--- Start Source material ---

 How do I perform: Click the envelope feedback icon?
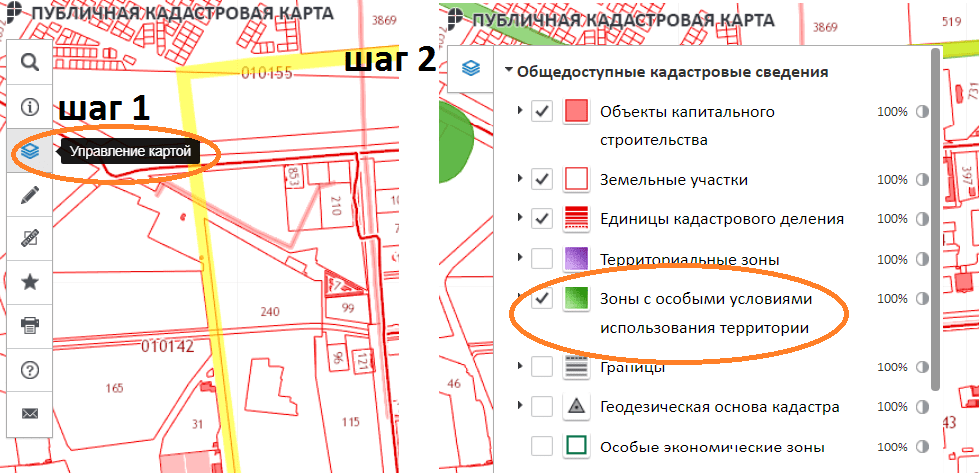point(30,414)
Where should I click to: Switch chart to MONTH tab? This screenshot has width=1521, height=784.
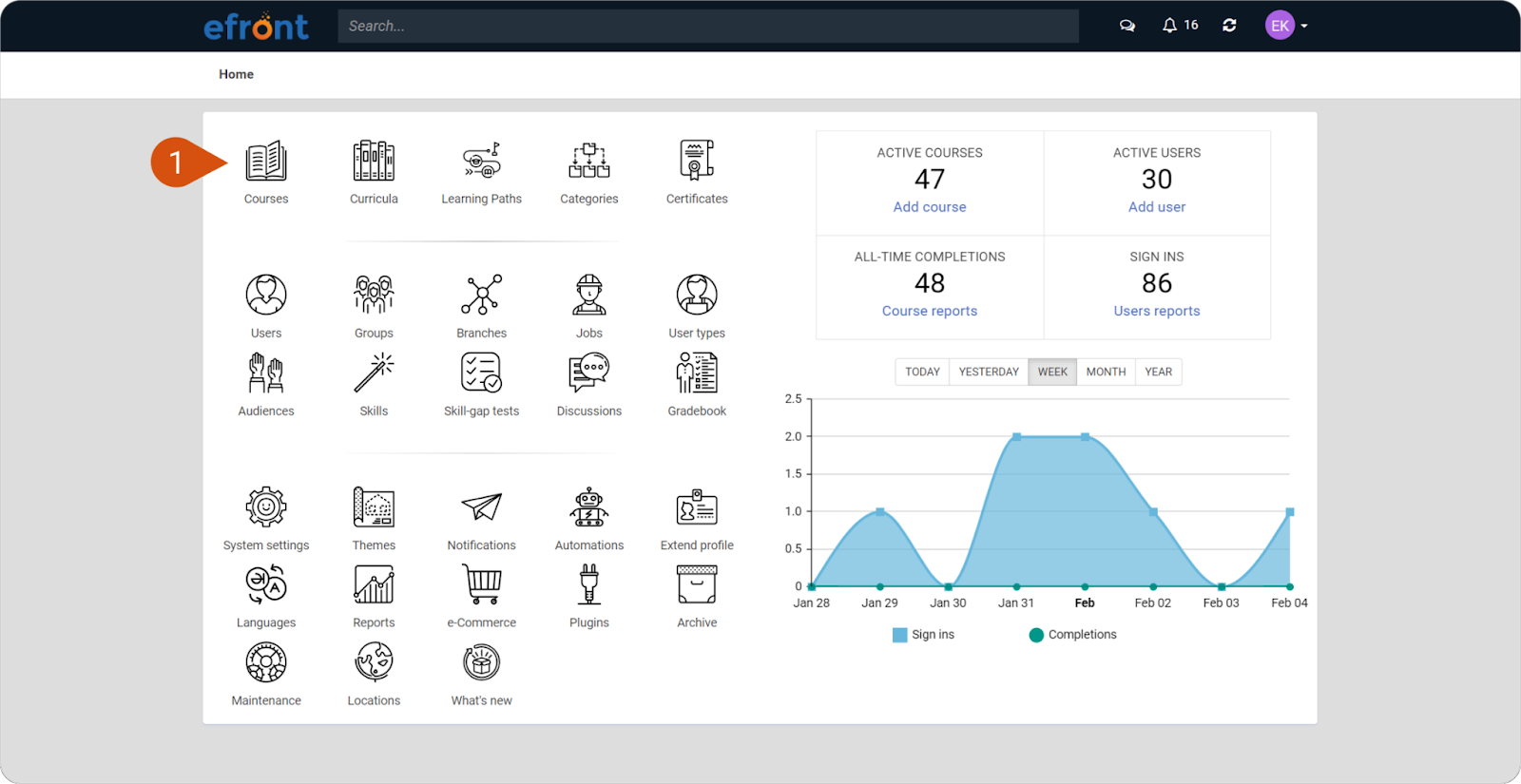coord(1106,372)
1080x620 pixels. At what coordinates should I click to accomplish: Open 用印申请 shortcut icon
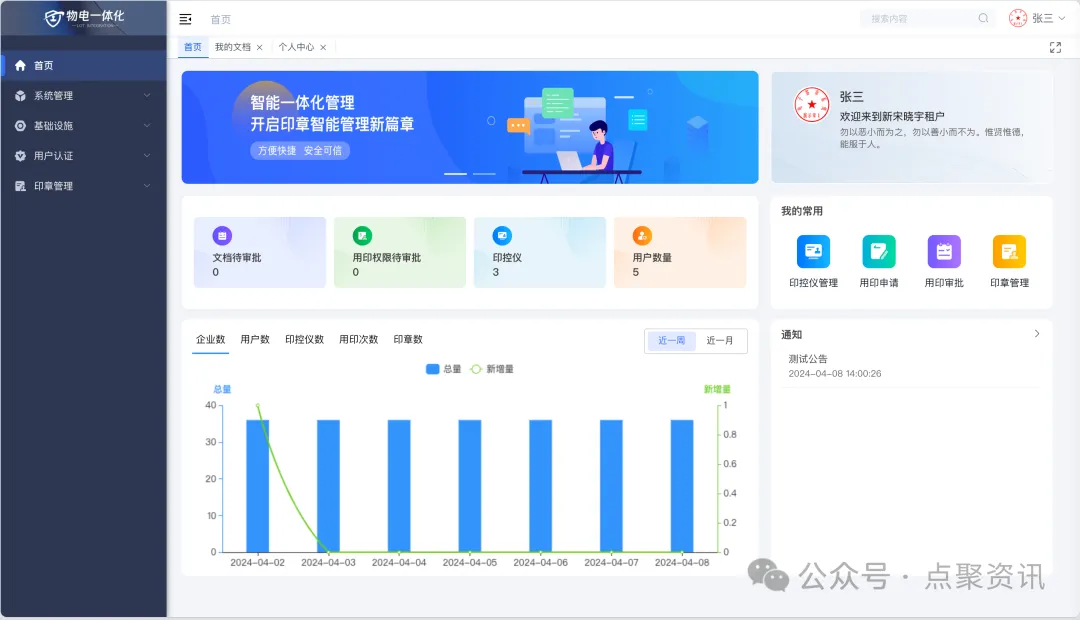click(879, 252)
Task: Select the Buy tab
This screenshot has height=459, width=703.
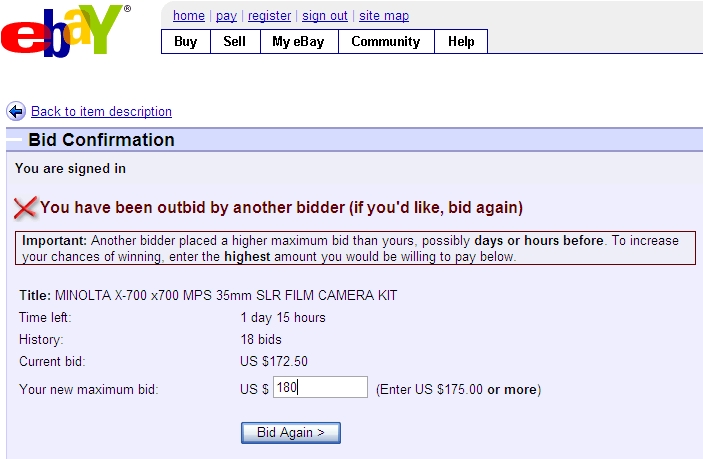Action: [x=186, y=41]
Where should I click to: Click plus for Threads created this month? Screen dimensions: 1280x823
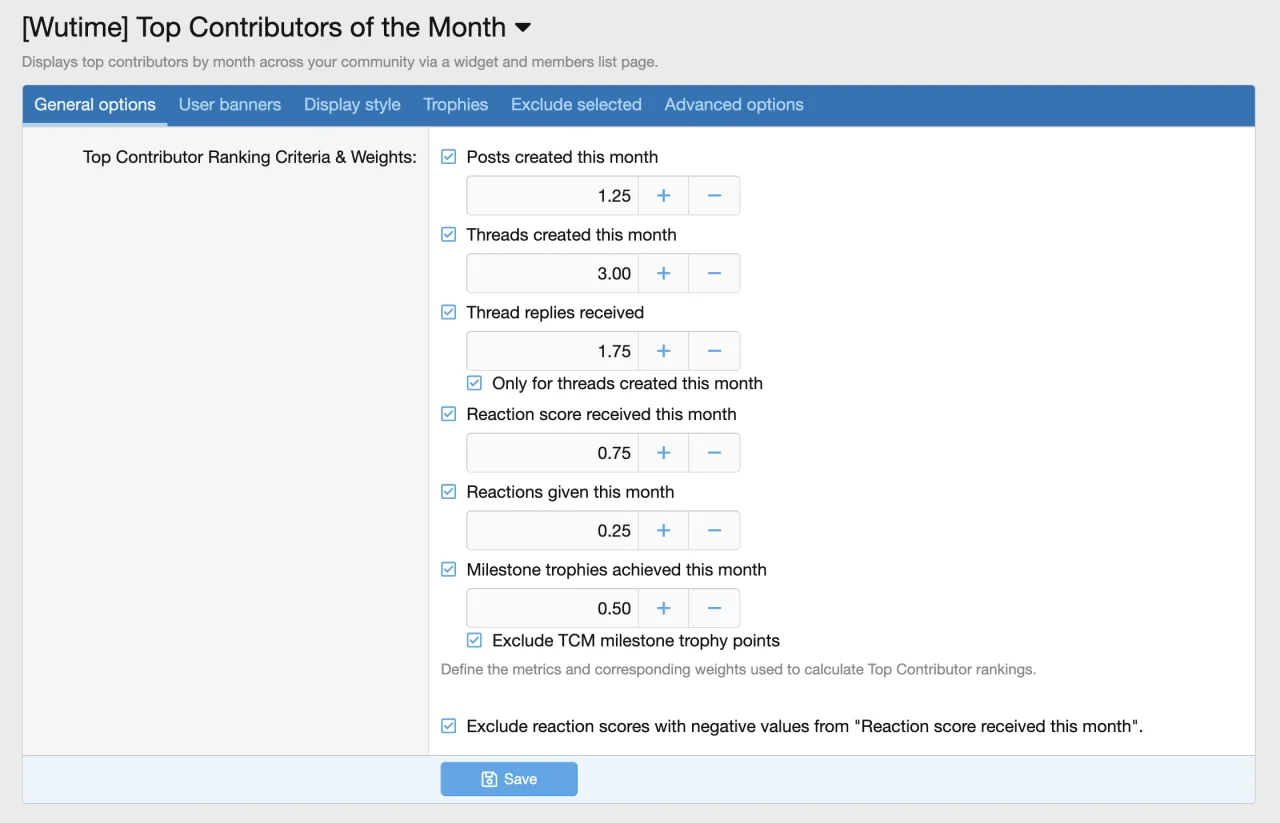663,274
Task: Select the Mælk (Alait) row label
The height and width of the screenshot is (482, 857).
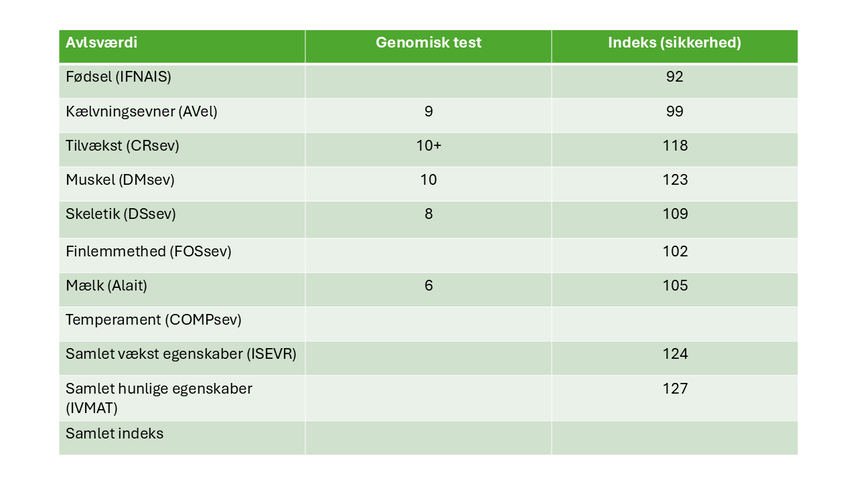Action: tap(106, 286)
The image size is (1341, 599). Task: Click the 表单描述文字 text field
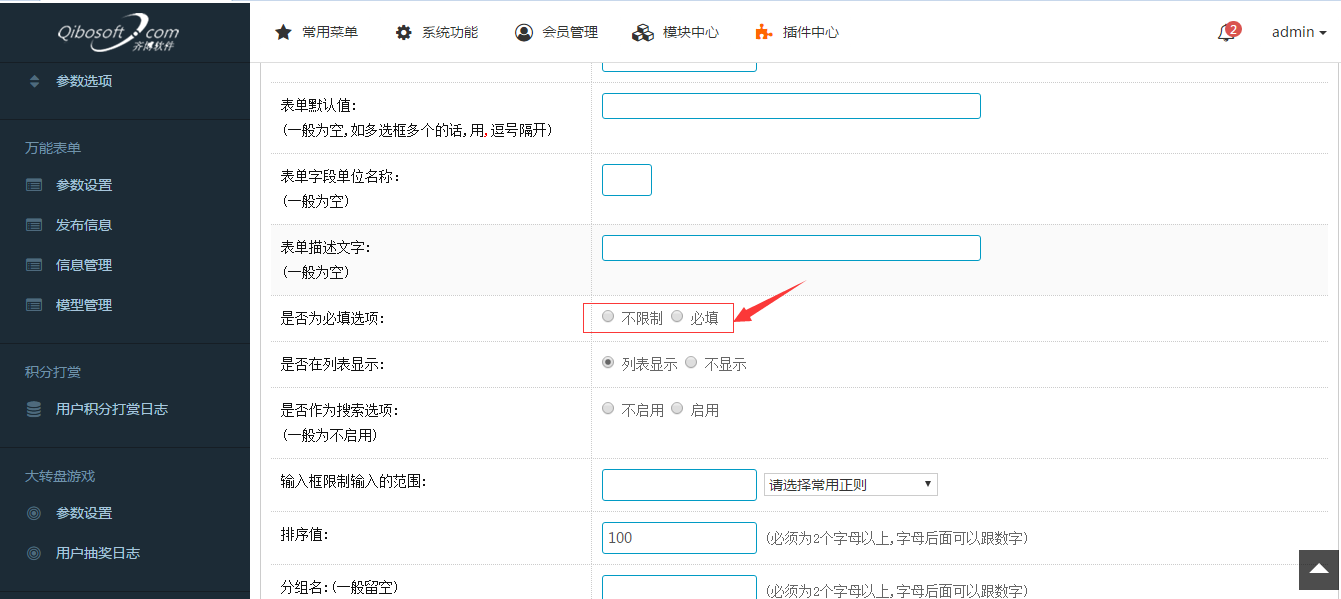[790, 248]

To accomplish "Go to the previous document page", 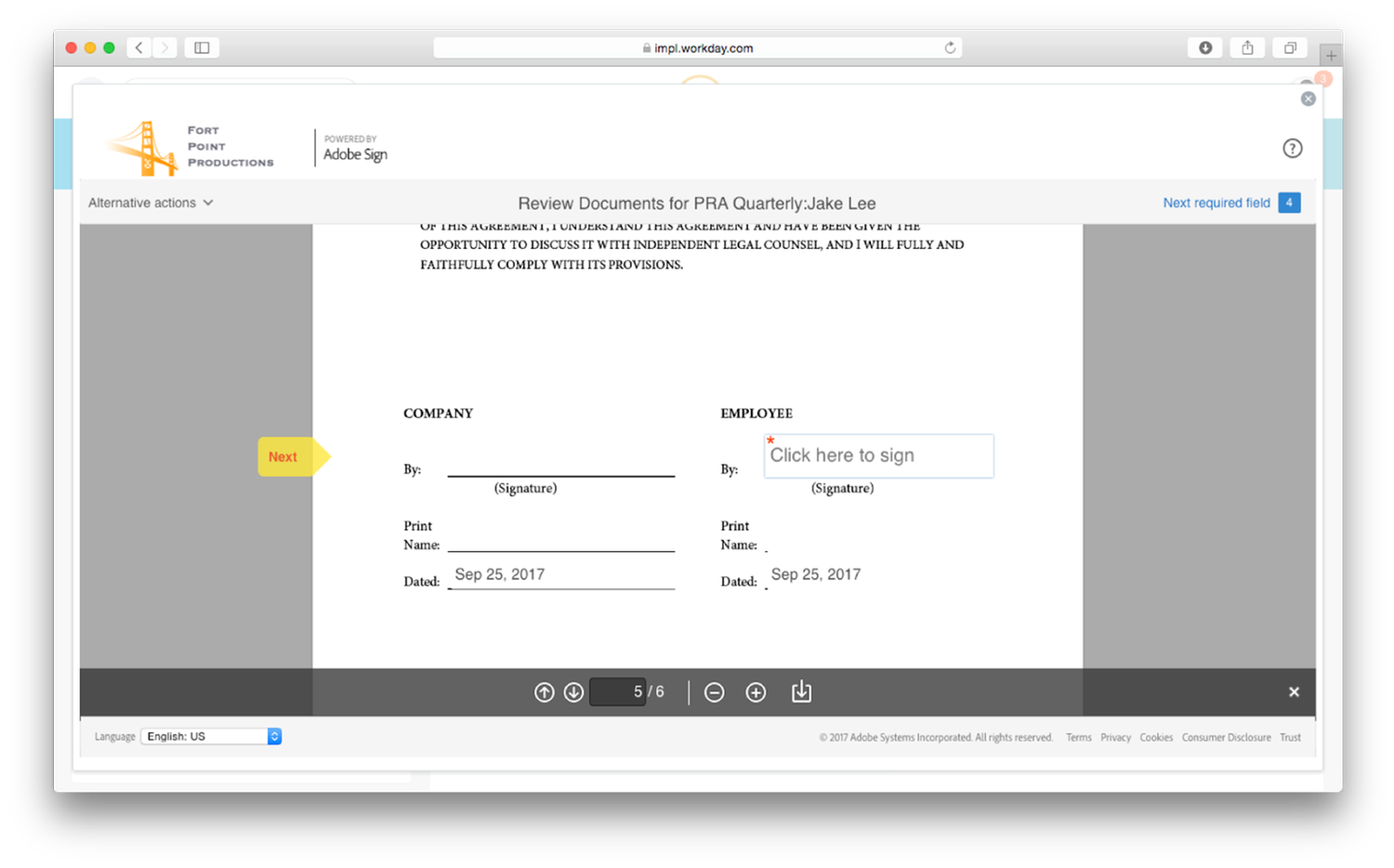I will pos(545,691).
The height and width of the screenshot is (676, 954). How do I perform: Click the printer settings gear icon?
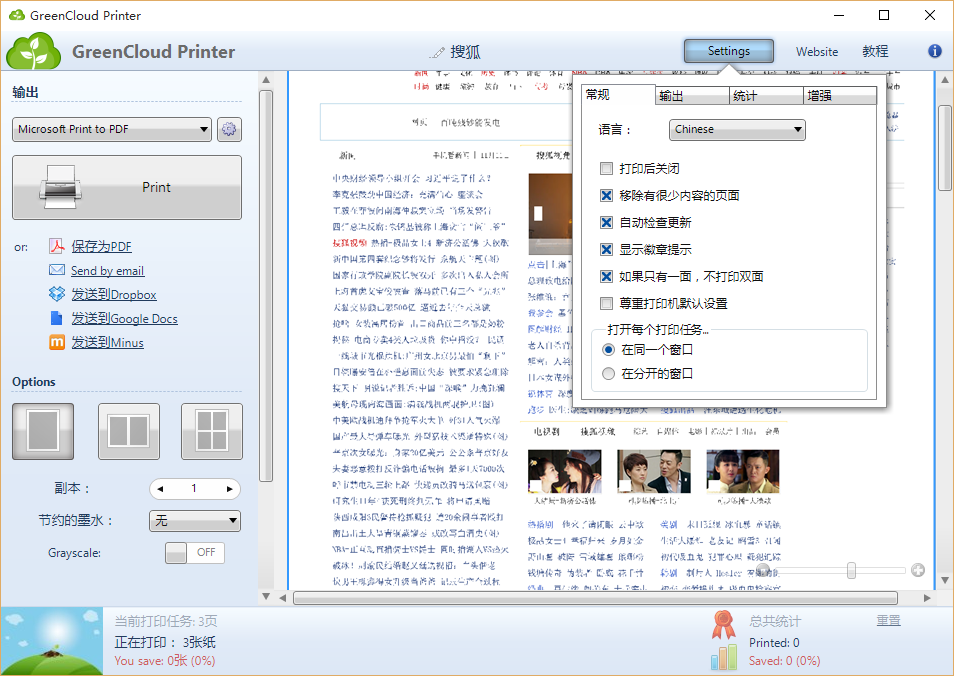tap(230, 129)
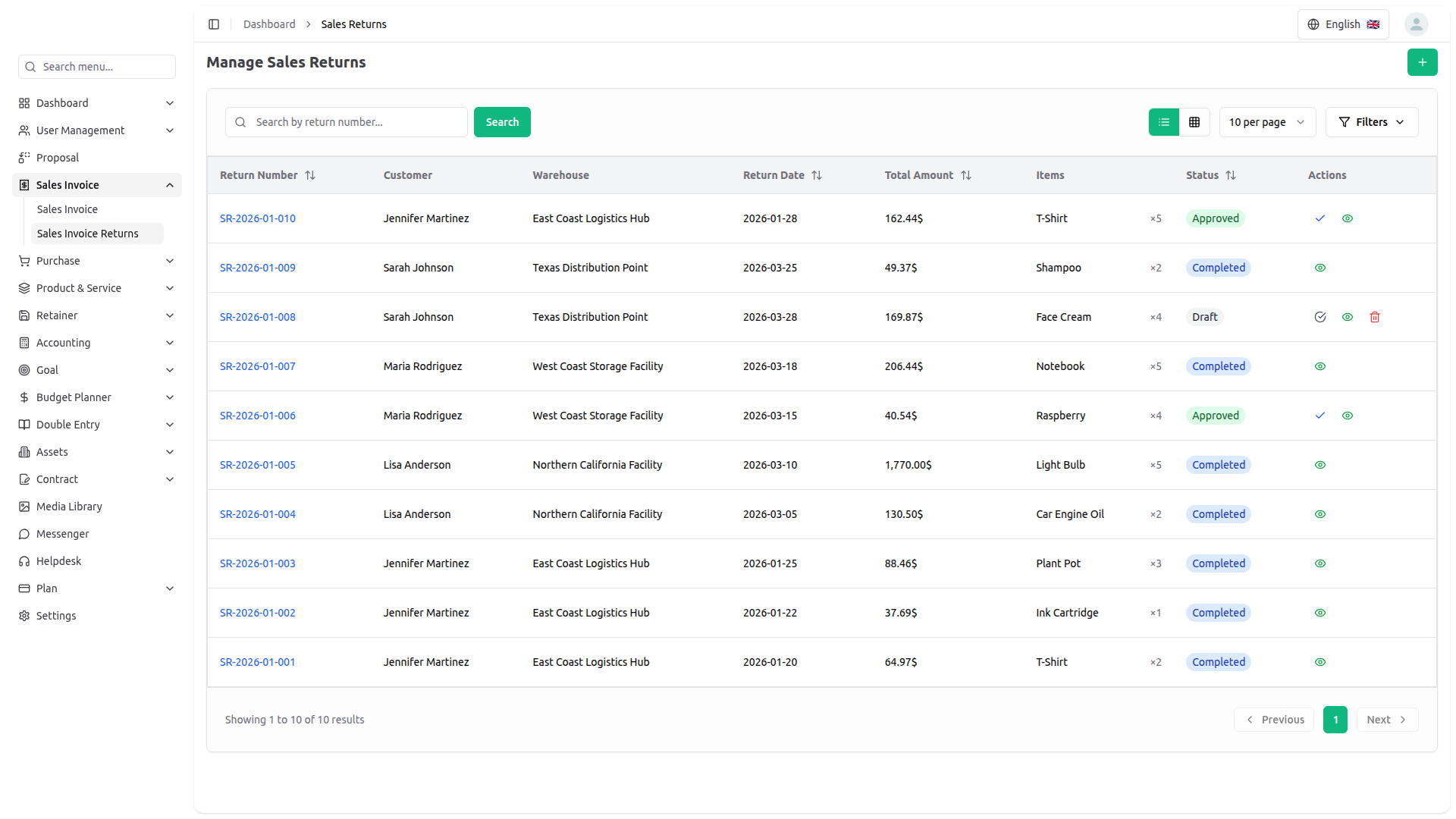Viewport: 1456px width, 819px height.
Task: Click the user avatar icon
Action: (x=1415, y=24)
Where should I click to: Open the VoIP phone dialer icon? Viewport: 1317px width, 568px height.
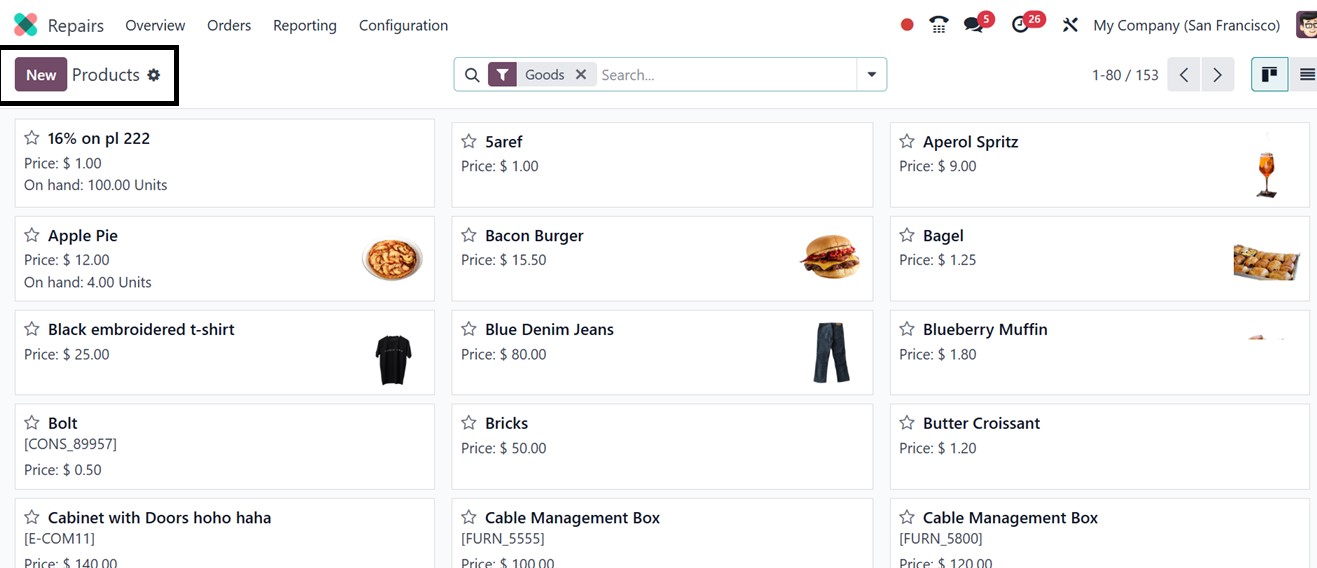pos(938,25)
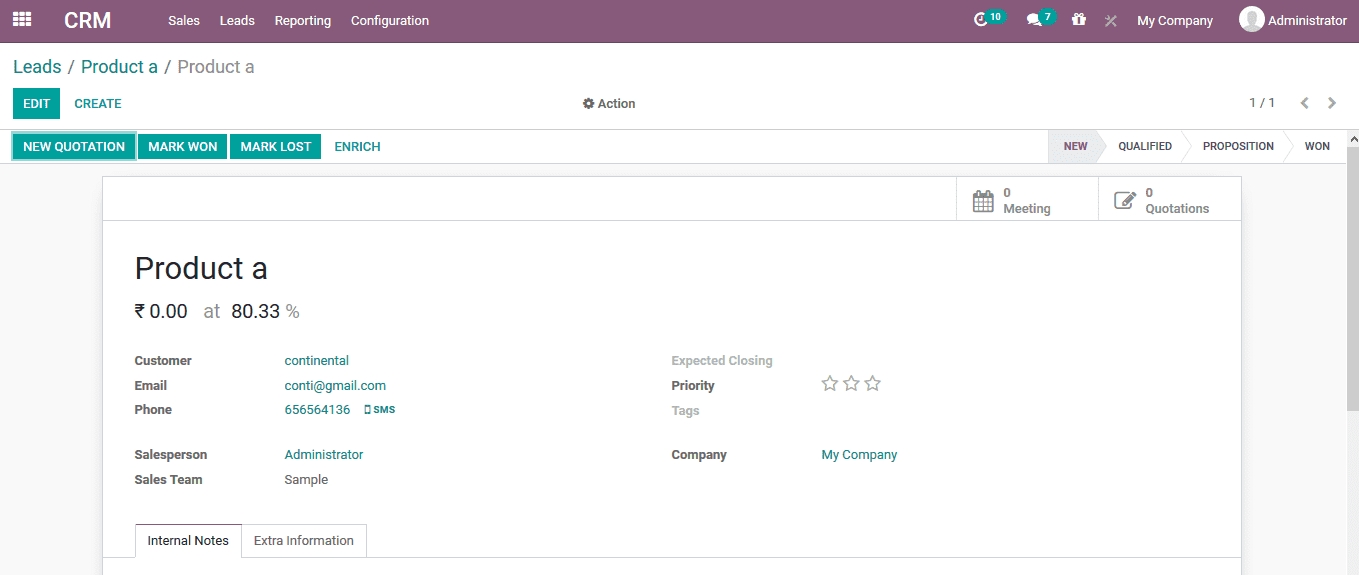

--- End Source material ---

Copy the records above word for word, starting with the line that contains "1080x620 pixels. At" and going on through the line that contains "Action: tap(106, 286)". Leave the pictures out of your copy.

* **Written response**
1080x620 pixels. At what coordinates should I click to accomplish: Open 用印申请 shortcut icon
click(879, 252)
Task: Select the Buy tab
This screenshot has height=459, width=703.
Action: [x=186, y=41]
Where should I click to: Click plus for Threads created this month? Screen dimensions: 1280x823
663,274
Task: Select the Mælk (Alait) row label
The height and width of the screenshot is (482, 857).
Action: tap(106, 286)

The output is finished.